The Credit Card Accountability, Responsibility and Disclosure Act, aka the Credit CARD Act, will go into effect next February, but a few provisions are scheduled to kick in on August 20, about 6 weeks from now. Those provisions include a requirement that credit care issuers give 45 days' notice before an interest rate hike, compared with the 15-day notice currently required now. That'll give consumers time to shop for a new card if they're unhappy with the new rate.
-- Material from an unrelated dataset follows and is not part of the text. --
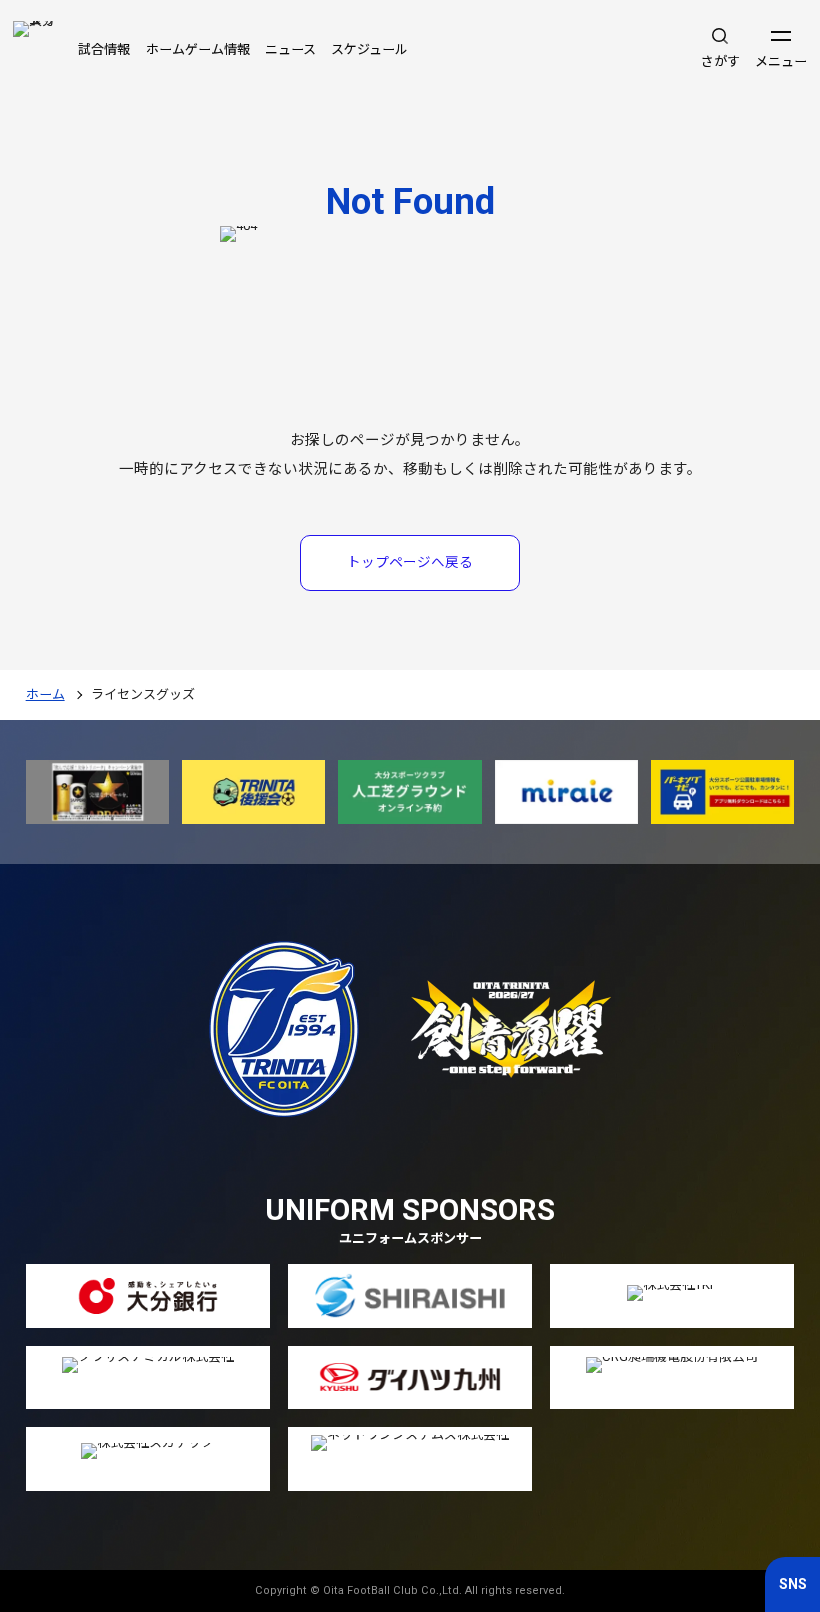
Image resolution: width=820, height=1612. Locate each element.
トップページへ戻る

In recent weeks, however, banks have been sneaking in changes in advance of the new law's effective date. Here are a few, identified by Bill Hardekopf, CEO of www.LowCards.com, and author of The Credit Card Guidebook:
•JP Morgan Chase increased the minimum payment percentage to 5 percent of what's owed, from 2 percent. In one sense, that's good for consumers because it forces a quicker payment of the principal, resulting in lower interest payments overall. But it could throw others–particularly those only able to afford to 2 percent–for a loop. [UPDATE July 15, 2009: Chase says they notifed less than one percent of its customers that their monthly payment would increase this way.–Ed.]
•Chase also increased
its the maximum balance transfer fee and cash advance fee to 5 percent, effective in August. Hardekopf says that's the highest in the industry. Bank of America's balance transfer fee is now 4 percent, up from 3 percent.
•Several banks announced they would be moving to a variable rate from a fixed rate. Simmons Visa Platinum Rewards, for instance, is moving tomorrow to a variable rate of 9.25 percent, from a fixed rate of 8.95 percent.